Despite early struggles in the United States, German discount grocery chain Lidl still believes it can grow in this country and replicate its longtime German foe Aldi’s success.
Lidl announced Friday that it will open up 25 new stores by next spring on the East Coast in states such as Maryland, New York, Pennsylvania and the Carolinas. Those openings and others will bring Lidl’s US footprint to more than 100 stores by the end of 2020, two years behind Lidl’s original schedule.
“We are committed to long-term growth in the United States,” Johannes Fieber, CEO of Lidl’s US operation, said in a statement. “These new stores are part of the next steps in our US expansion.”
Lidl is a global grocery giant with more than 10,500 stores in 29 countries. But unlike its German rival Aldi, which entered the United States in 1976 and has reached nearly 1,900 stores here, Lidl only recently moved to the country.

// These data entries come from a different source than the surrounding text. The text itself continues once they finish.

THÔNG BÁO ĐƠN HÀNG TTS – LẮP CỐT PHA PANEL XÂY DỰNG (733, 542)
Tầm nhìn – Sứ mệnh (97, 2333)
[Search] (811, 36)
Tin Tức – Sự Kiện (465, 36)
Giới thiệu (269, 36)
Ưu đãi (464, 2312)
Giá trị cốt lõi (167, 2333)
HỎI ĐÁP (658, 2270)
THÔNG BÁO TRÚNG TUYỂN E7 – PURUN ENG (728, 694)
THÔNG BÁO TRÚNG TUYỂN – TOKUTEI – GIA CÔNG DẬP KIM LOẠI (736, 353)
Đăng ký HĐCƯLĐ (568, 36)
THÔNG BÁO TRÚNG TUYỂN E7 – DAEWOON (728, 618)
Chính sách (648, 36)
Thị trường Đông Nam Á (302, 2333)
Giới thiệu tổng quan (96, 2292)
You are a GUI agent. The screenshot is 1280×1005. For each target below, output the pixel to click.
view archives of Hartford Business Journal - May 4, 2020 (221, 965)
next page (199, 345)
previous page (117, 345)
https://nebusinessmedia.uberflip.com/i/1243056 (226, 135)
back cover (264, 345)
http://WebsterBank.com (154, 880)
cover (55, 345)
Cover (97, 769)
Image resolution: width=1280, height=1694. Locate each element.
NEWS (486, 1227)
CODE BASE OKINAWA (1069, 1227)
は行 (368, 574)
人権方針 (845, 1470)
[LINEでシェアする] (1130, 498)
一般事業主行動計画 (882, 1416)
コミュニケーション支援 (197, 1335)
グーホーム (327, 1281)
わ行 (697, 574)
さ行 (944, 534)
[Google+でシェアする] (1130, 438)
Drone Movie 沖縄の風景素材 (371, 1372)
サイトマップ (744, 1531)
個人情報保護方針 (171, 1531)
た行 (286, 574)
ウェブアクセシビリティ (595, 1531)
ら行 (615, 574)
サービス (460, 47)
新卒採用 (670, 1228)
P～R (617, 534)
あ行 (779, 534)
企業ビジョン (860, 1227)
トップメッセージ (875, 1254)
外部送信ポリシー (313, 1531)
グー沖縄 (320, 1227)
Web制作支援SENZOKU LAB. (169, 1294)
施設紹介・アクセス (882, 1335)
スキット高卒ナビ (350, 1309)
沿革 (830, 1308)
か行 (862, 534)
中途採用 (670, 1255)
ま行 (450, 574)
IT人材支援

Lidl’s had mixed success since it cut the ribbon on its first US stores in the summer of 2017.
The company initially had lofty goals and planned to shake up the US market by opening 100 locations within its first year. It relied on tactics similar to Aldi’s to break into the market: slashing prices, offering mostly private-label brands, and emphasizing its organic food and fresh produce selections.
But Lidl made early mistakes. Its stores were too big and too far from urban hubs, which undercut its attempt to establish itself as a convenient option, according to analysts.
“The biggest mistake they have made is around their real estate strategy,” said Simon Johnstone, an analyst at Kantar. “When it’s bigger, they lose the aura of it being simple and easy to shop.”
Lidl has recently adjusted its strategy and slowed down store openings. It replaced its US CEO last year and struck a partnership with Boxed for an online home delivery pilot.
The company is focusing on opening smaller stores in higher-traffic areas. For example, it recently opened three stores outside of Atlanta. The company also acquired 27 Best Market supermarkets in New York and New Jersey to gain a foothold in that market. It will re-brand those stores to Lidl in the next two to three years.
“I wouldn’t count out them doing a few more small scale, local acquisitions,” Johnstone said.
Lidl’s biggest impact in the Untied States so far has been to force other supermarkets to lower prices.
In six areas in Virginia and North Carolina where Lidl opened stores in 2017, nearby supermarkets lowered prices on a half-gallon of milk by up to 55% compared with places where Lidl stores were not present, according to a study by Katrijn Gielens, a associate professor of marketing at UNC’s Kenan-Flagler Business School. Prices for avocados and bread were up to 30% lower at supermarkets near Lidl stores, Gielens found.
Walmart, in particular, has aggressively countered Aldi and Lidl’s expansion.
“The discounters are very worthy competitors and keep us extremely honest in terms in terms of our price position,” Walmart US CEO Greg Foran said last week on a call with reporters. “We track them closely.”